January 15 marked our last of five shows at Lincoln Center’s David H. Koch Theater. Last June, I had the opportunity to be a part of Shen Yun’s special performances at Lincoln, when we presented New Yorkers with classics from previous seasons. And so it was exciting to step onto the world’s leading performing arts stage again.
I remember the feeling before the first of our Lincoln shows. My heart was pounding heavily, and my brain was scurrying as I quickly reviewed the moves for the opening dance one last time. The dry ice was set, everyone and everything was in position, and all that was left was for our stage manager to call: “house curtain—go!” and our first show was underway.
I was eager for the show to start, eager to show everyone out there a performance of true traditional Chinese culture. Sometimes, as soon as the curtain goes up, I can hear “wow’s” from the people in the first few rows. This is only the beginning, I think. There will be a lot more “wow’s” later on for sure!
Outside, the nights were cold with a harsh wind. But the not-so-friendly weather didn’t stop people from coming to our shows and filling Lincoln Center with sold-out crowds night after night.
We performers often like to read reviews of the shows, to get a sense of the show from the audience’s perspective. I read a review on The Epoch Times about an audience member who spent an hour waiting in the bitter cold for a ticket.

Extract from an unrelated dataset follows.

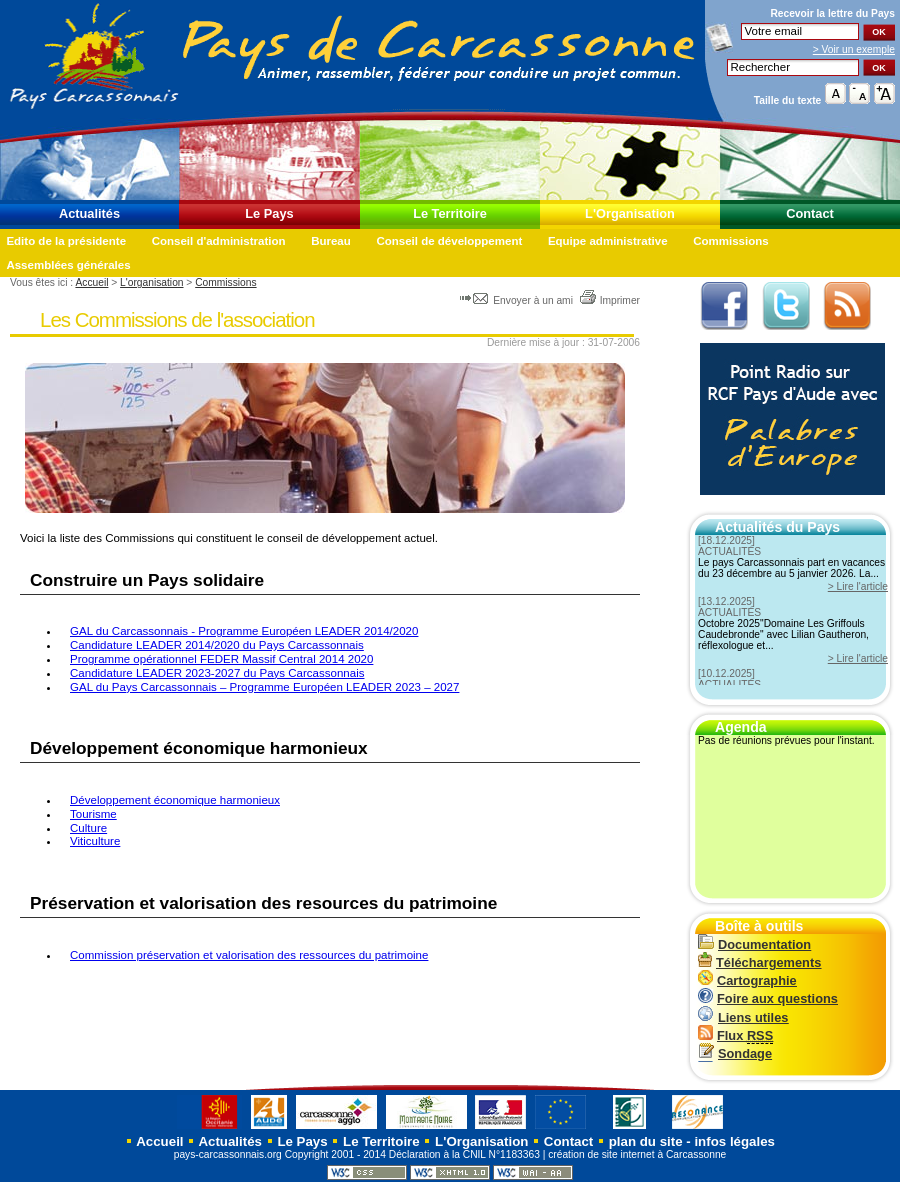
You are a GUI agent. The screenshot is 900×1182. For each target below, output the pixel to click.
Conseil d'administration (219, 241)
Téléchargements (759, 962)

Stories like that really touched me—the things audience members sometimes do to watch our show really bring tears to my eyes.
Many people from mainland China visit the U.S, and because they cannot see Shen Yun in China, they often take this opportunity to come see us perform. Shen Yun presents pure, authentic Chinese culture, which has been destroyed in China over the past 60 years under the Chinese Communist Party. So you can’t see a performance like this in China today.
Most of the time, these people are at a loss for words when asked to describe their feelings about the show. The renaissance of Chinese culture has struck them deeply.
Actually it’s not just them; as a performer I feel the same way, too. Being a part of Shen Yun has made me realize how significant my culture is to me.
During our time at Lincoln, at the end of the night after a show, when the curtain comes down, as we take our final bows, I feel as if all the hard work, all the sweat, all the fatigue—it’s worth it. As I wave to the audience, seeing their smiles and hearing their cheers, I’m happy that they enjoyed our show. It really is a great feeling to end the day with.
We will be returning for shows at Lincoln Center in April, and I’m looking forward to it.